----- DATA UNDER STUDY
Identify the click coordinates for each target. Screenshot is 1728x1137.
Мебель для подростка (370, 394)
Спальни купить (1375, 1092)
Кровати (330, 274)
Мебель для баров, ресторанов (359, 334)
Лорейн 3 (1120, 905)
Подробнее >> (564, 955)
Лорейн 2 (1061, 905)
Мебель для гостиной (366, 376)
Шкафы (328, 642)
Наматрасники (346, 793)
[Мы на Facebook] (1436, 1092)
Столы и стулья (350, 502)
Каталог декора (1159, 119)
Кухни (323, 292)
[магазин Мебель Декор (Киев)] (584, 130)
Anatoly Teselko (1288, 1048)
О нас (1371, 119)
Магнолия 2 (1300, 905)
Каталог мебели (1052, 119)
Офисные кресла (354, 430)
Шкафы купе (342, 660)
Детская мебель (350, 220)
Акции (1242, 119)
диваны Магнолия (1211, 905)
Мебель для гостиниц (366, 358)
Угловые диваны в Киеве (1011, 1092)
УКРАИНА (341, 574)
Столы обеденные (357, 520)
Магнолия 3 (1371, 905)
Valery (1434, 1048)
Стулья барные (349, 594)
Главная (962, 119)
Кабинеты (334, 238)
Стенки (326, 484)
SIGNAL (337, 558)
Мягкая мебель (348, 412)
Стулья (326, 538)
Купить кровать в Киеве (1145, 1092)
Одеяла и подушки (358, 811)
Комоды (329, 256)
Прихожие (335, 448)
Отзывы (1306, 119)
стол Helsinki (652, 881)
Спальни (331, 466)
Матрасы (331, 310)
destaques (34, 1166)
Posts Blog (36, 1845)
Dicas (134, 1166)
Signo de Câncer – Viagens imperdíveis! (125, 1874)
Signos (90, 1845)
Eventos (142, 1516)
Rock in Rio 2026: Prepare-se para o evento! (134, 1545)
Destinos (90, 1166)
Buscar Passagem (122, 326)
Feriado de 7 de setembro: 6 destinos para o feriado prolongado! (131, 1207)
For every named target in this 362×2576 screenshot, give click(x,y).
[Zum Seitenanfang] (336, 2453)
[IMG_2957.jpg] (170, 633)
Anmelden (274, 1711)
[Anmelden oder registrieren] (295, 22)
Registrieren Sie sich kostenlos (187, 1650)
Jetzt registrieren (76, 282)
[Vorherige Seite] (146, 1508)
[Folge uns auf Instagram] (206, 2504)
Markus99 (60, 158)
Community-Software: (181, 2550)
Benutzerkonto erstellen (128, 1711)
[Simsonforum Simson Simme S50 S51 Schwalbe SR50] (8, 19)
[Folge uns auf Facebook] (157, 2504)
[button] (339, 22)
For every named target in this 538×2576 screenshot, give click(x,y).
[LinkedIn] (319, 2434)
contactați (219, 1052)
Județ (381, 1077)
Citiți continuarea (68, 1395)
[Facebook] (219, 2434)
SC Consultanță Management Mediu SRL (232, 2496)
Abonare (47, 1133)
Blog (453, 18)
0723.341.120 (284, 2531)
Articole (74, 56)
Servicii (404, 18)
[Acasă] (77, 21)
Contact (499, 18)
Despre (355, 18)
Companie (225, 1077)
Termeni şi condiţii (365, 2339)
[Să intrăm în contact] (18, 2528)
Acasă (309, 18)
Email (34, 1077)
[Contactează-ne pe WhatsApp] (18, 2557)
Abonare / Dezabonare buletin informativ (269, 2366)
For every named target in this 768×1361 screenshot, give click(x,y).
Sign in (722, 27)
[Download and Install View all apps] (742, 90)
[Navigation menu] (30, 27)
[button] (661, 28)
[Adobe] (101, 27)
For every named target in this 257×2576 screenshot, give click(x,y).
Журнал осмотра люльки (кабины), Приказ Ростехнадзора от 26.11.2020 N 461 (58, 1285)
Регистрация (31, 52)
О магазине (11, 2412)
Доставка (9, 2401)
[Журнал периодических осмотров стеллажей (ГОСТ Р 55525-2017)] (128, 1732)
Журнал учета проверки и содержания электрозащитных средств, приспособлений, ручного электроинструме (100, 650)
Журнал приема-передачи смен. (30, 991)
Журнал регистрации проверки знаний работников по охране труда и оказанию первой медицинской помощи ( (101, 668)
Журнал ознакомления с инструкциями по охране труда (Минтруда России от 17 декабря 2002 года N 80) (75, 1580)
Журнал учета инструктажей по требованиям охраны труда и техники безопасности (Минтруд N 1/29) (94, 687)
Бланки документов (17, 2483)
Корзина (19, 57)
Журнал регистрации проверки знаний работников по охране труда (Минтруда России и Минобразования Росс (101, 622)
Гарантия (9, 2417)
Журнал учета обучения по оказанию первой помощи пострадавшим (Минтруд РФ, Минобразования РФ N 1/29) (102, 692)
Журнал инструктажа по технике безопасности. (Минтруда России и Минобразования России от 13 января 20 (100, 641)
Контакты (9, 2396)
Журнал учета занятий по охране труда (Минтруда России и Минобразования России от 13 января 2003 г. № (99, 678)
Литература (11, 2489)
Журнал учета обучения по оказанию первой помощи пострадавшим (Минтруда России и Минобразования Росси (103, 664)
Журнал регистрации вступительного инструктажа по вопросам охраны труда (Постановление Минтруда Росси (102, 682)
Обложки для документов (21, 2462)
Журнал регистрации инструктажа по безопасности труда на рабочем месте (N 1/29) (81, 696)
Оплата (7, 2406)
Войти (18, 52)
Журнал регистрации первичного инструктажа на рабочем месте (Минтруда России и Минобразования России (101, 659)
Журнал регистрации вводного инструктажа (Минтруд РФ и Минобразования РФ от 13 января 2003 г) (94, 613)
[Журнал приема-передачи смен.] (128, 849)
----------
ASSIGNMENT
Set down again, word for word, the stretch of records from the line with "[Folge uns auf Instagram] (206, 2504)" to the line with "Sign in (722, 27)", both of those lines included.

RESPONSE BOX
[Folge uns auf Instagram] (206, 2504)
Markus99 (60, 158)
Community-Software: (181, 2550)
Benutzerkonto erstellen (128, 1711)
[Simsonforum Simson Simme S50 S51 Schwalbe SR50] (8, 19)
[Folge uns auf Facebook] (157, 2504)
[button] (339, 22)
For every named target in this 538×2576 screenshot, give click(x,y).
[LinkedIn] (319, 2434)
contactați (219, 1052)
Județ (381, 1077)
Citiți continuarea (68, 1395)
[Facebook] (219, 2434)
SC Consultanță Management Mediu SRL (232, 2496)
Abonare (47, 1133)
Blog (453, 18)
0723.341.120 (284, 2531)
Articole (74, 56)
Servicii (404, 18)
[Acasă] (77, 21)
Contact (499, 18)
Despre (355, 18)
Companie (225, 1077)
Termeni şi condiţii (365, 2339)
[Să intrăm în contact] (18, 2528)
Acasă (309, 18)
Email (34, 1077)
[Contactează-ne pe WhatsApp] (18, 2557)
Abonare / Dezabonare buletin informativ (269, 2366)
For every named target in this 768×1361 screenshot, give click(x,y).
Sign in (722, 27)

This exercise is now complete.